The output of the trailer is the most important element in the preparation of film premieres. A spectacular trailer raises the rating of audience expectations, introduces the audience to the plot, presents the main characters, conveys the overall mood of the picture. At the same time, according to reviews on the trailer, filmmakers have the opportunity to understand which aspects of the film the audience likes or dislikes - this information usually becomes the basis for a further marketing campaign. The trailer directly correlates with the charges in the first days of the show. Then the figure of high fees in the early days attracted the attention of mass audiences and the media, which largely ensures the overall commercial success of the picture.
Since we are talking about hundreds of millions of dollars, the best scientists are working on creating more efficient trailers. Machine learning specialists from 20th Century Fox have published a scientific paper describing a system called Merlin Video. This machine vision system generates a diagram of views from the trailer (in the illustration above). Representation data is used to predict the reaction of the viewers . According to the authors of the scientific work, this is the first time that a film studio uses a computer vision system to calculate audience interest in a film.

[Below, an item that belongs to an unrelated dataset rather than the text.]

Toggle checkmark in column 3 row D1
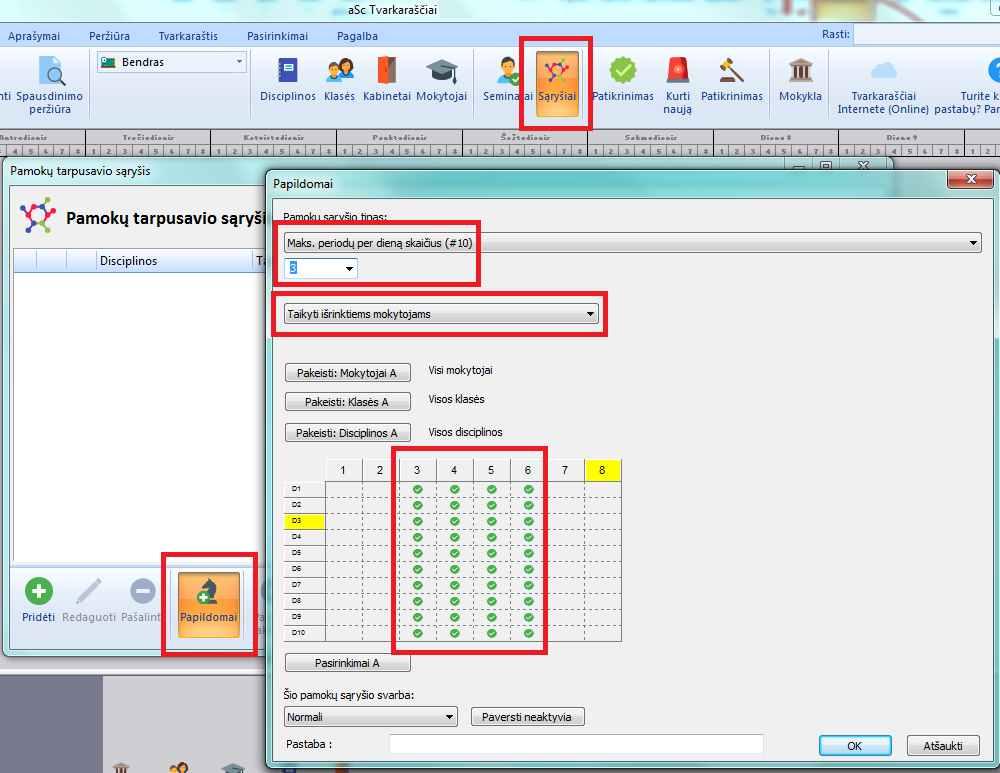 (418, 489)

The tool is based on the innovative hybrid model of “collective filtering” (Collaborative Filtering, CF), which isolates the characteristic features from the trailer video sequence: color, lighting, faces, objects, landscapes.

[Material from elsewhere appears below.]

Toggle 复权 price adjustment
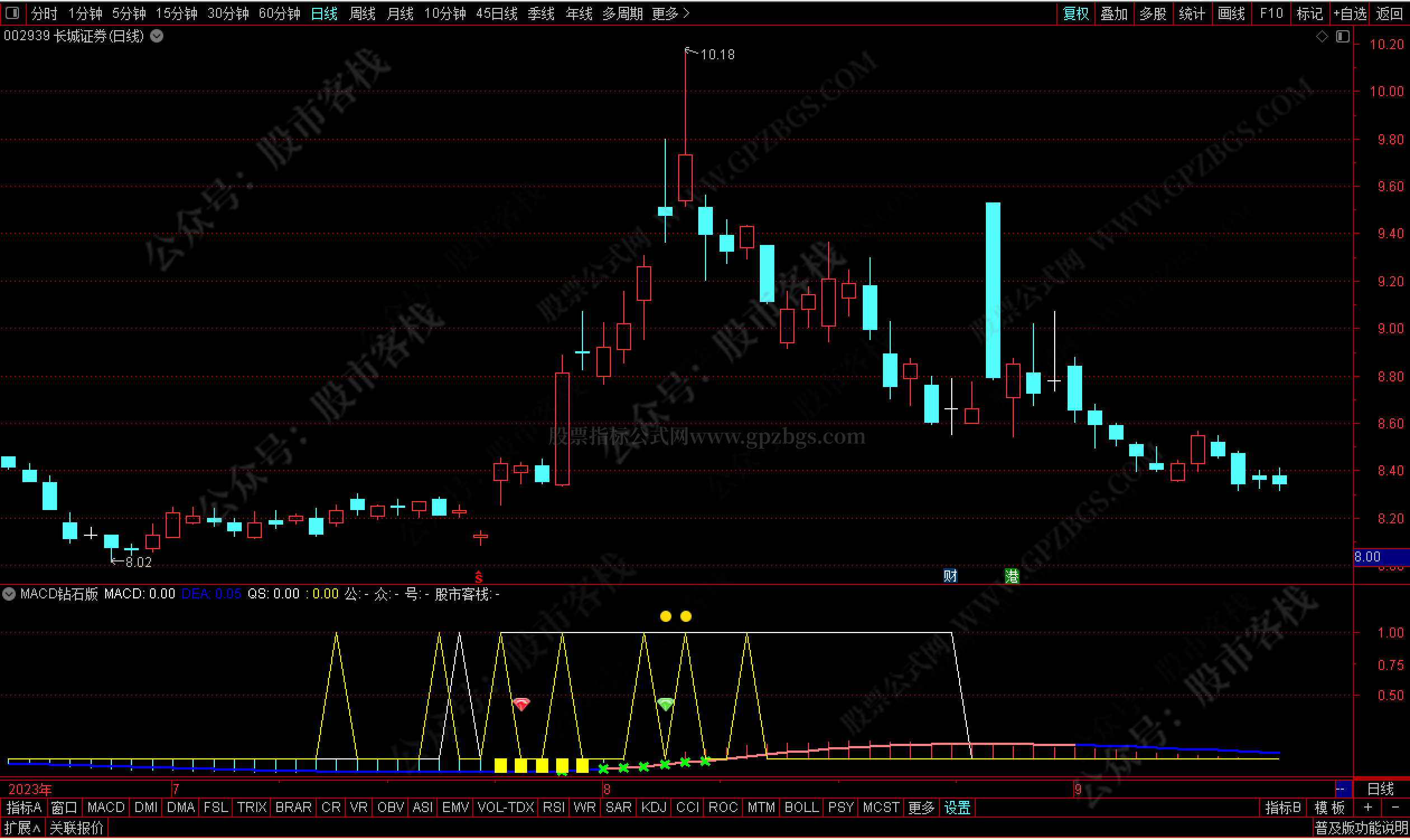The width and height of the screenshot is (1410, 840). (x=1075, y=13)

This information is combined with demographic data, information about the attendance of the movie theater (frequency, last visit date). As a result of the training system allows you to make accurate predictions and make recommendations based on the trailer.

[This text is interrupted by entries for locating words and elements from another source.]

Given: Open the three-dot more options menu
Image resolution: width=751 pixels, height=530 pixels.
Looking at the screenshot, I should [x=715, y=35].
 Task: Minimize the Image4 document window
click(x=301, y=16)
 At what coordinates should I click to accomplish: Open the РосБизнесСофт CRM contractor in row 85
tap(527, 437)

The neural network was trained on Nvidia Tesla P100 GPU GPUs in the Google Cloud, in the TensorFlow depth learning framework and in the cuDNN primitive library . Hundreds of movie trailers that have been released in recent years, as well as millions of entries about the behavior of viewers, were used as training data.
“Having found a suitable presentation of these features and uploading them to a model that has access to historical records of movie attendance, you can find nontrivial associations between trailer signs and future audience choices after the movie is released in movie theaters or streaming services,” the authors write.
The results of the Merlin Text (for text) and Merlin Video (for video) systems to predict the audience of the film The Greatest Showman are shown in the table. In the right column - the actual audience after the fact.
As you can see, the text analysis accurately predicted the audience of the movie, but the analysis of the video sequence added several missing pieces. Experiments have shown that a small computer system with a trailer analysis shows a 6.5% better result for AUC (area under the ROC curve) than a text analysis system, that is, a script.
With the help of such a weak Artificial Intelligence, the marketing departments of film studios will be able to more accurately understand the interests of the audience. They will be able to better understand which people will be interested in the new film. Most importantly, with which past films this audience overlaps. In this way, more effective marketing campaigns can be targeted to specific audiences.
Now researchers are working to combine in a single system the audience prediction system for analyzing the trailer scenario and video sequence. In this case, the forecast will be as accurate as possible.
The scientific article was published on July 12, 2018 on the site of preprints arXiv.org (arXiv: 1807.04465v1).